Stored data entries:
***

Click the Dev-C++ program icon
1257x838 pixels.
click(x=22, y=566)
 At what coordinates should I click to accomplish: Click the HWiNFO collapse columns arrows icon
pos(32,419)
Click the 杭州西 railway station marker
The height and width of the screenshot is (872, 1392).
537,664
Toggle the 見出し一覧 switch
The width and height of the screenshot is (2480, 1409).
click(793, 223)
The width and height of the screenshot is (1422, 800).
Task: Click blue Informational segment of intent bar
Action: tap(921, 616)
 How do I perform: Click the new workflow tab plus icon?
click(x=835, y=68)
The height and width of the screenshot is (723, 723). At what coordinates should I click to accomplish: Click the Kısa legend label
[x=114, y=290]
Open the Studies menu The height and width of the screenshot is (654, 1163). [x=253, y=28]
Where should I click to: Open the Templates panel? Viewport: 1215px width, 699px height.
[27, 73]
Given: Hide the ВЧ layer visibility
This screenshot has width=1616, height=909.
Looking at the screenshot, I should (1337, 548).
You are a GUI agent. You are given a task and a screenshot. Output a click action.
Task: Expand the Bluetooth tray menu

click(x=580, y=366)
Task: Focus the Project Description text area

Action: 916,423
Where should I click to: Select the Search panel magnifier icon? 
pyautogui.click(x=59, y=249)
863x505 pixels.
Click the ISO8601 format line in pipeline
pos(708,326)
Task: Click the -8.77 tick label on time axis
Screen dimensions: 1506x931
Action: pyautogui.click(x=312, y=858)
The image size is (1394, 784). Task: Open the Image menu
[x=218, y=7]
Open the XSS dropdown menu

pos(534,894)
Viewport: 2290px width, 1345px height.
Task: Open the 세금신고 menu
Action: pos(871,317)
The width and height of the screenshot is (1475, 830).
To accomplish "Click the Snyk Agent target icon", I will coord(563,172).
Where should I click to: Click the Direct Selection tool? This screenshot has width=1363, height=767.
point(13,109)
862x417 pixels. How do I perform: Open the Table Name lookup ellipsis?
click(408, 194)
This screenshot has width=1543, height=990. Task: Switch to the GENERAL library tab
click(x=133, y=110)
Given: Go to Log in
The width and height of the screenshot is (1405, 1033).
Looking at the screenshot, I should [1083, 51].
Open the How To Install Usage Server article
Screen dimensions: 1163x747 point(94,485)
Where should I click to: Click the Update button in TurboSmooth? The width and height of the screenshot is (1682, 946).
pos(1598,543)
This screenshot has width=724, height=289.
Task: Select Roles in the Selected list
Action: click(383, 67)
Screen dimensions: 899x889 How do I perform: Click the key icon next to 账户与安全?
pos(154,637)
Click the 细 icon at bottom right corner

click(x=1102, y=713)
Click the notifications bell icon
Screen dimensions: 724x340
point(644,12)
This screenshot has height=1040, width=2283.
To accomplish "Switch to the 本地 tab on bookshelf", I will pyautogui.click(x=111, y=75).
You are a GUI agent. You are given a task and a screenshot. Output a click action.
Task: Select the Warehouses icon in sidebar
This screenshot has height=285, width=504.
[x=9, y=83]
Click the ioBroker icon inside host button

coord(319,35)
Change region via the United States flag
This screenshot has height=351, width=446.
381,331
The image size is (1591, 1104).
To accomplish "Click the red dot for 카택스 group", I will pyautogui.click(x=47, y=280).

***

TASK BRIEF:
Could you reproduce every record above exactly as it appears?

EXERCISE RESULT:
Click the Dev-C++ program icon
1257x838 pixels.
click(x=22, y=566)
 At what coordinates should I click to accomplish: Click the HWiNFO collapse columns arrows icon
pos(32,419)
Click the 杭州西 railway station marker
The height and width of the screenshot is (872, 1392).
537,664
Toggle the 見出し一覧 switch
The width and height of the screenshot is (2480, 1409).
click(793, 223)
The width and height of the screenshot is (1422, 800).
Task: Click blue Informational segment of intent bar
Action: tap(921, 616)
 How do I perform: Click the new workflow tab plus icon?
click(x=835, y=68)
The height and width of the screenshot is (723, 723). At what coordinates should I click to accomplish: Click the Kısa legend label
[x=114, y=290]
Open the Studies menu The height and width of the screenshot is (654, 1163). [x=253, y=28]
Where should I click to: Open the Templates panel? Viewport: 1215px width, 699px height.
[27, 73]
Given: Hide the ВЧ layer visibility
This screenshot has width=1616, height=909.
Looking at the screenshot, I should (1337, 548).
You are a GUI agent. You are given a task and a screenshot. Output a click action.
Task: Expand the Bluetooth tray menu

click(x=580, y=366)
Task: Focus the Project Description text area

Action: 916,423
Where should I click to: Select the Search panel magnifier icon? 
pyautogui.click(x=59, y=249)
863x505 pixels.
Click the ISO8601 format line in pipeline
pos(708,326)
Task: Click the -8.77 tick label on time axis
Screen dimensions: 1506x931
Action: pyautogui.click(x=312, y=858)
The image size is (1394, 784). Task: Open the Image menu
[x=218, y=7]
Open the XSS dropdown menu

pos(534,894)
Viewport: 2290px width, 1345px height.
Task: Open the 세금신고 menu
Action: pos(871,317)
The width and height of the screenshot is (1475, 830).
To accomplish "Click the Snyk Agent target icon", I will coord(563,172).
Where should I click to: Click the Direct Selection tool? This screenshot has width=1363, height=767.
point(13,109)
862x417 pixels. How do I perform: Open the Table Name lookup ellipsis?
click(408, 194)
This screenshot has width=1543, height=990. Task: Switch to the GENERAL library tab
click(x=133, y=110)
Given: Go to Log in
The width and height of the screenshot is (1405, 1033).
Looking at the screenshot, I should [1083, 51].
Open the How To Install Usage Server article
Screen dimensions: 1163x747 point(94,485)
Where should I click to: Click the Update button in TurboSmooth? The width and height of the screenshot is (1682, 946).
pos(1598,543)
This screenshot has width=724, height=289.
Task: Select Roles in the Selected list
Action: click(383, 67)
Screen dimensions: 899x889 How do I perform: Click the key icon next to 账户与安全?
pos(154,637)
Click the 细 icon at bottom right corner

click(x=1102, y=713)
Click the notifications bell icon
Screen dimensions: 724x340
point(644,12)
This screenshot has height=1040, width=2283.
To accomplish "Switch to the 本地 tab on bookshelf", I will pyautogui.click(x=111, y=75).
You are a GUI agent. You are given a task and a screenshot. Output a click action.
Task: Select the Warehouses icon in sidebar
This screenshot has height=285, width=504.
[x=9, y=83]
Click the ioBroker icon inside host button

coord(319,35)
Change region via the United States flag
This screenshot has height=351, width=446.
381,331
The image size is (1591, 1104).
To accomplish "Click the red dot for 카택스 group", I will pyautogui.click(x=47, y=280).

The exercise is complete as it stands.